Data entries:
########################################
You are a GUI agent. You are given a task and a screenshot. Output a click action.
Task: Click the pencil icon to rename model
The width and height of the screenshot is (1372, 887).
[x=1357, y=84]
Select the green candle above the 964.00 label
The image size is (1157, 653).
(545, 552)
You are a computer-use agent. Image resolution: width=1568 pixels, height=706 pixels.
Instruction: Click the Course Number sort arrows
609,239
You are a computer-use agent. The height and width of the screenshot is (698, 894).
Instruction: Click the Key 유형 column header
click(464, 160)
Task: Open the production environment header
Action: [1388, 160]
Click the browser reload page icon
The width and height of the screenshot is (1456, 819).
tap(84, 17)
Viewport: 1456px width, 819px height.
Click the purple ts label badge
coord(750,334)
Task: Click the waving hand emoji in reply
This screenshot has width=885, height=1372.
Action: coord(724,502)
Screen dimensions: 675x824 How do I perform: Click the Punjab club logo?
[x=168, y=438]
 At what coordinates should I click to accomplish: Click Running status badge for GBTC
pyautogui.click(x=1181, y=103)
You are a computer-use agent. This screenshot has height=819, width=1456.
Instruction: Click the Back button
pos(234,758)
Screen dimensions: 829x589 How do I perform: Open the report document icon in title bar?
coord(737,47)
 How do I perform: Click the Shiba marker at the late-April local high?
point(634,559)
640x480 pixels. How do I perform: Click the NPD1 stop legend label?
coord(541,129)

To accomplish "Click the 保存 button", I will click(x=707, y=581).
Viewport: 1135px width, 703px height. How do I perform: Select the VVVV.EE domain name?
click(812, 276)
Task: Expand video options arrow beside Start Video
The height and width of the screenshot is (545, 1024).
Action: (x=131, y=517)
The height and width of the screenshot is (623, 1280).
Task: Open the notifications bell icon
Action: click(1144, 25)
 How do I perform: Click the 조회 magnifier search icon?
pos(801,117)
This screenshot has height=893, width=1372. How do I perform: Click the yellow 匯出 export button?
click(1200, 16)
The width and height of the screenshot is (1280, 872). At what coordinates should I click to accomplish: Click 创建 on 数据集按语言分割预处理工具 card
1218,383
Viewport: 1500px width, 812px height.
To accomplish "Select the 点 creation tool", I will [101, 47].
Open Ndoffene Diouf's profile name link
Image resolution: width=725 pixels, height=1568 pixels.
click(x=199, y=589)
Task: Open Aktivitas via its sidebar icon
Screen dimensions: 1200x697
########################################
What this task involves: Find every line above that contains the string "resolution" and copy each one in full.

Task result:
You are a computer-use agent. Image resolution: width=1568 pixels, height=706 pixels.
Image resolution: width=725 pixels, height=1568 pixels.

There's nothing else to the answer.